Saved data entries:
+++++

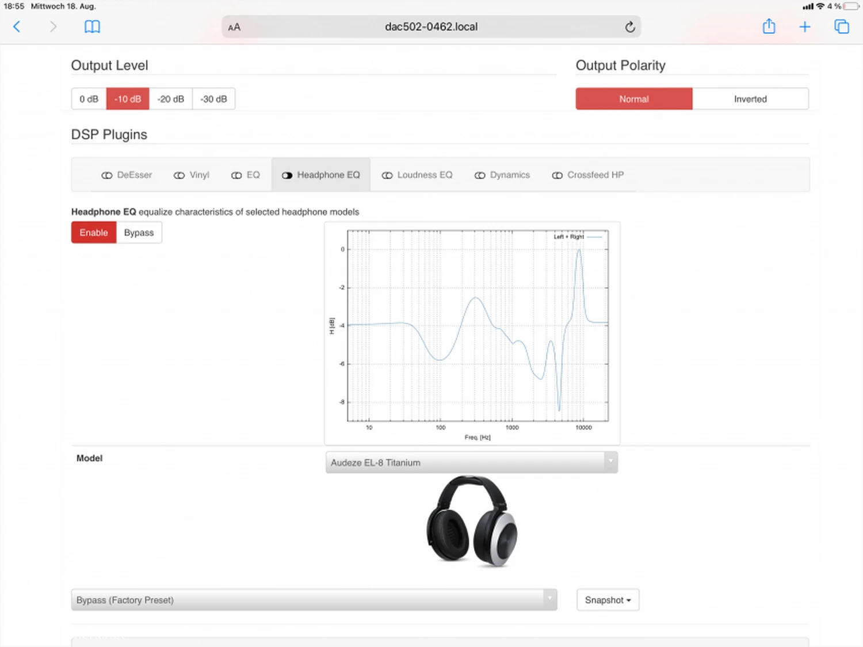This screenshot has height=647, width=863.
Task: Open the headphone Model dropdown
Action: [471, 462]
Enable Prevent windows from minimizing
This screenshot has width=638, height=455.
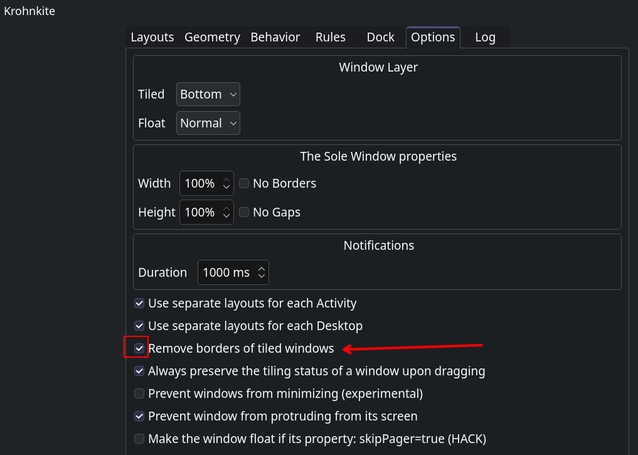pos(139,393)
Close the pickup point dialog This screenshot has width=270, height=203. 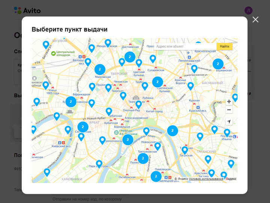[255, 20]
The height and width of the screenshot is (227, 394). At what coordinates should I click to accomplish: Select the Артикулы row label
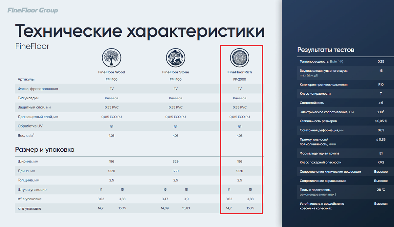click(26, 79)
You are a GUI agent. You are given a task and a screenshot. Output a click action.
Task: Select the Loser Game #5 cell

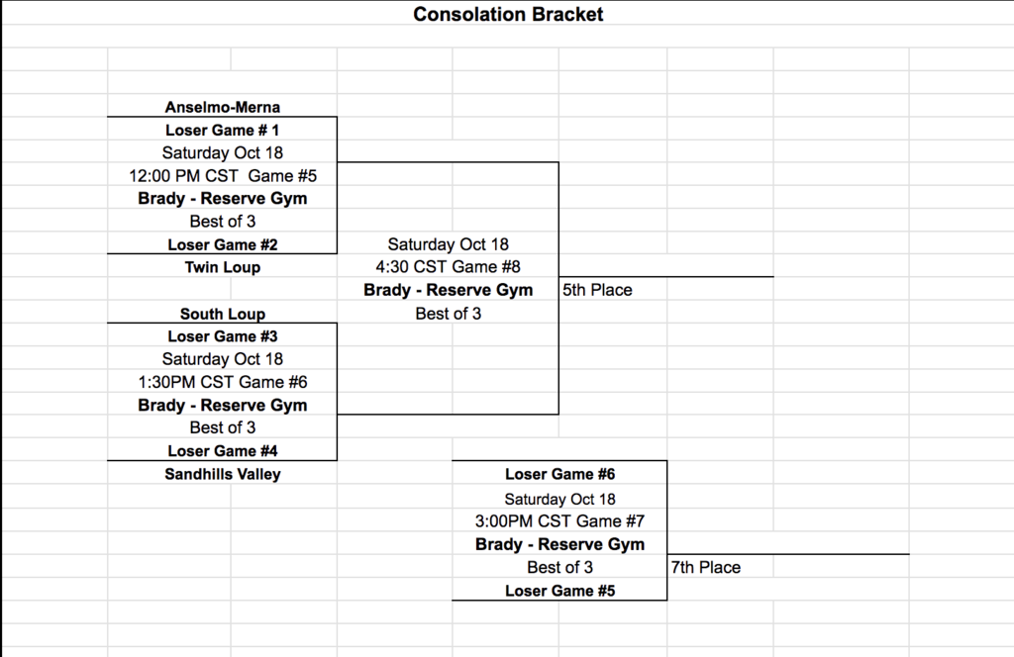point(560,591)
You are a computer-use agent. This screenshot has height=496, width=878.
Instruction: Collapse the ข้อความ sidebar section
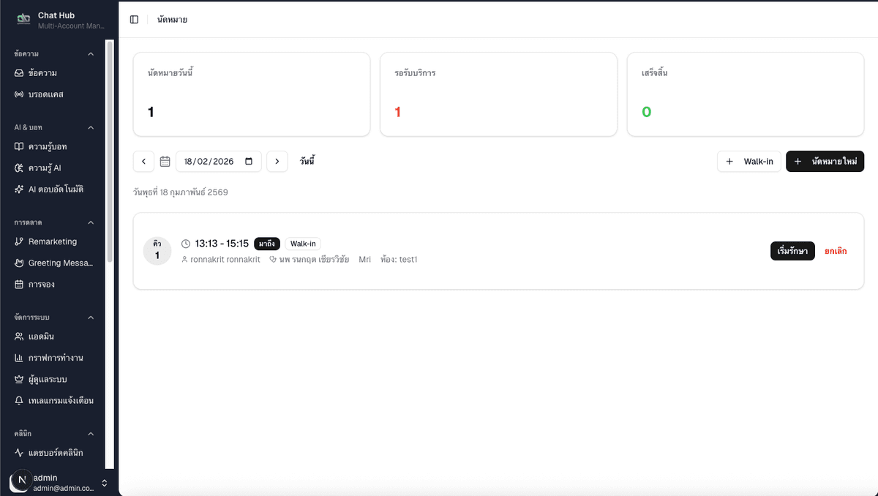coord(91,54)
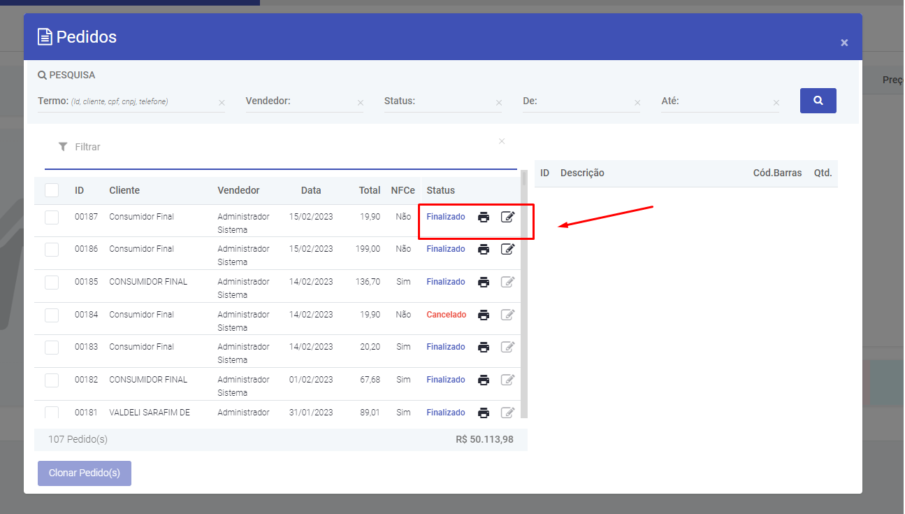Check the box for order 00187
905x514 pixels.
point(52,217)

+++++

• [WHAT NEEDS TO BE DONE]: Your answer should be a single number: how many lines in the data above include "agent"?

• [OUTPUT FOR THIS EXERCISE]: 2